中文摘要：

长期高血糖导致糖尿病患者的氧化应激,引起胰岛β细胞氧化损伤,但核转录因子Nrf2（NF-E2-related factor 2）抵抗胰岛β细胞氧化损伤的作用机制还不清楚.本研究用低浓度葡萄糖（LG,5.6 mmol/L）、LG＋H2O2和高浓度葡萄糖（HG,27.6 mmol/L）分别处理小鼠胰岛NIT-1β细胞48 h,检测细胞内活性氧（ROS,reactive oxygen species）生成、胰岛素合成与分泌变化和Nrf2入核表达水平.研究发现,高糖诱导NIT-1β细胞的ROS生成,降低细胞合成与分泌胰岛素的水平,但Nrf2入核表达降低胰岛β细胞氧化应激.结果提示Nrf2入核表达可以抵抗高糖诱导的胰岛β细胞氧化损伤,改善细胞合成与分泌胰岛素的功能.

英文摘要：

It is well known that hyperglycemia results in oxidative stress in diabetes mellitus, which causes pancreatic β cell dysfunction.

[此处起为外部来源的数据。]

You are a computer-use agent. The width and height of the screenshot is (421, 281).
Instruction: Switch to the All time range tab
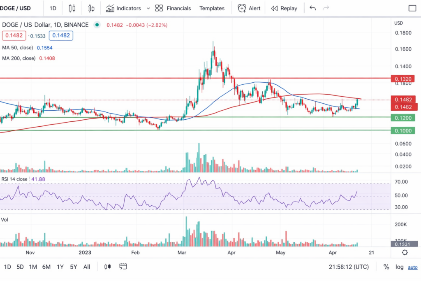86,267
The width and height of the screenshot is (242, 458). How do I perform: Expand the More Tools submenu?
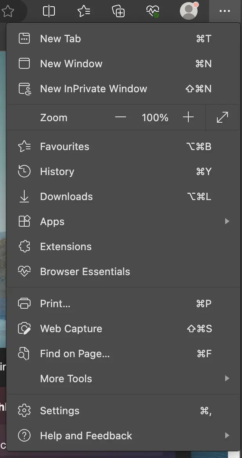click(x=228, y=378)
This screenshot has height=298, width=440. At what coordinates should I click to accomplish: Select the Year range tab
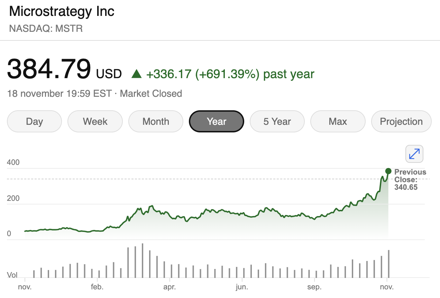(x=217, y=121)
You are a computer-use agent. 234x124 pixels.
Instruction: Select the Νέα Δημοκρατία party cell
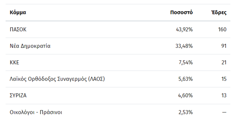(30, 46)
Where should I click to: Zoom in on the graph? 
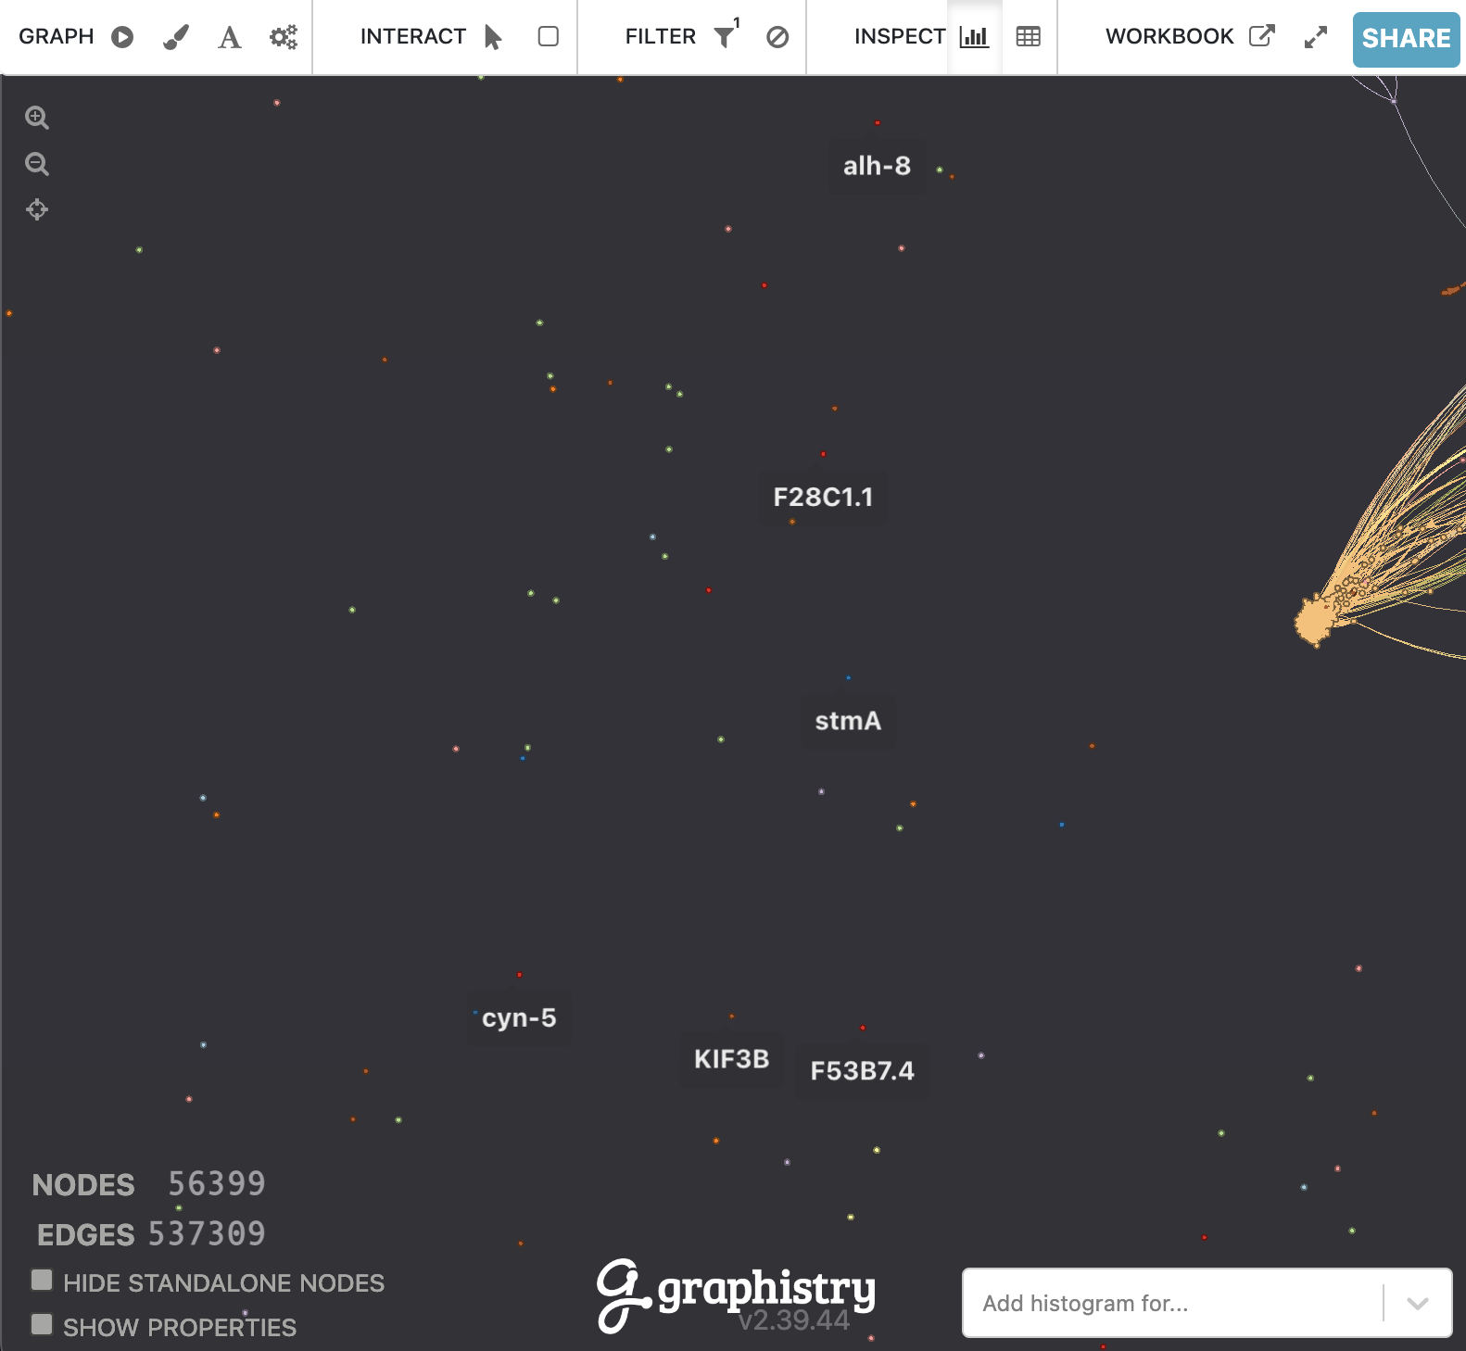pyautogui.click(x=37, y=118)
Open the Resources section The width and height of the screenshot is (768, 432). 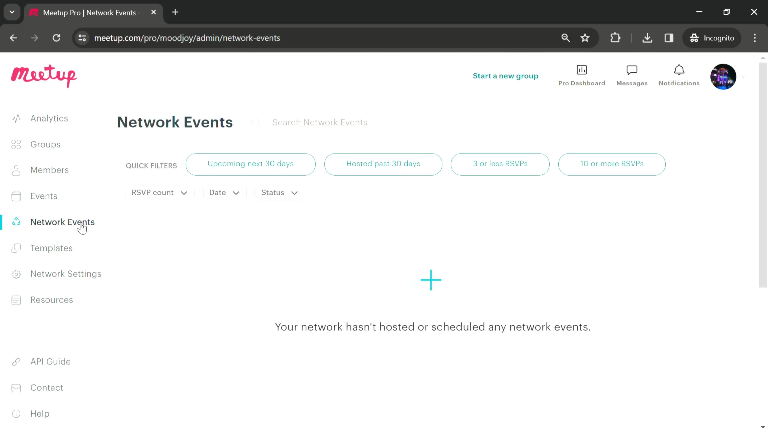tap(51, 300)
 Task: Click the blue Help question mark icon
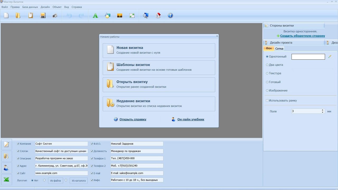pyautogui.click(x=170, y=16)
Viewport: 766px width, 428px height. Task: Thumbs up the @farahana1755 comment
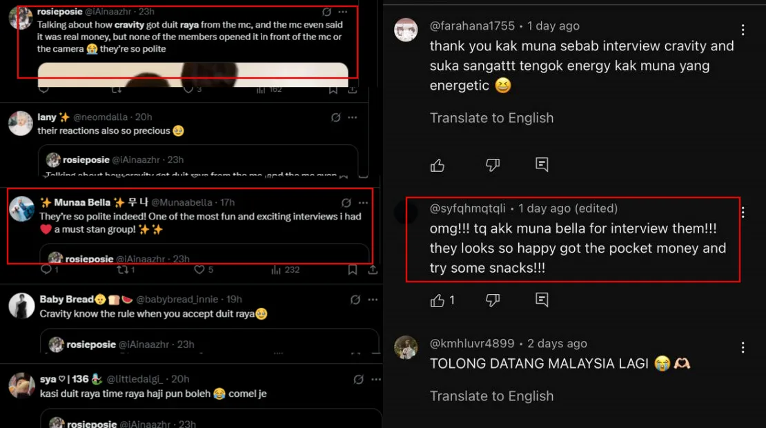pyautogui.click(x=438, y=165)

However, this cytoprotective effect of Nrf2 on hyperglycemia- induced oxidative stress in pancreatic β cell is not fully understood. In the study, reactive oxygen species （ROS） and insulin synthesis and secretion as well as nucleus NF-E2-related factor 2 （Nrf2） expression in NIT-1β cells were determined after treatment of 48 h with low glucose （LG, 5.5 mmol/L） , high glucose （HG, 27.6 mmol/L） , or LG plus H202, respectively. We found that HG significantly induced ROS generation and decreased insulin synthesis and secretion in NIT-1β cells. However, HG-induced oxidative damage was improved by nucleus NF-E2-related factor 2 （Nrf2） expression. The results suggested that activation of Nrf2 through promotion of nuclear accumulation plays an important role in protection against hyperglycemia-indueed oxidative injury.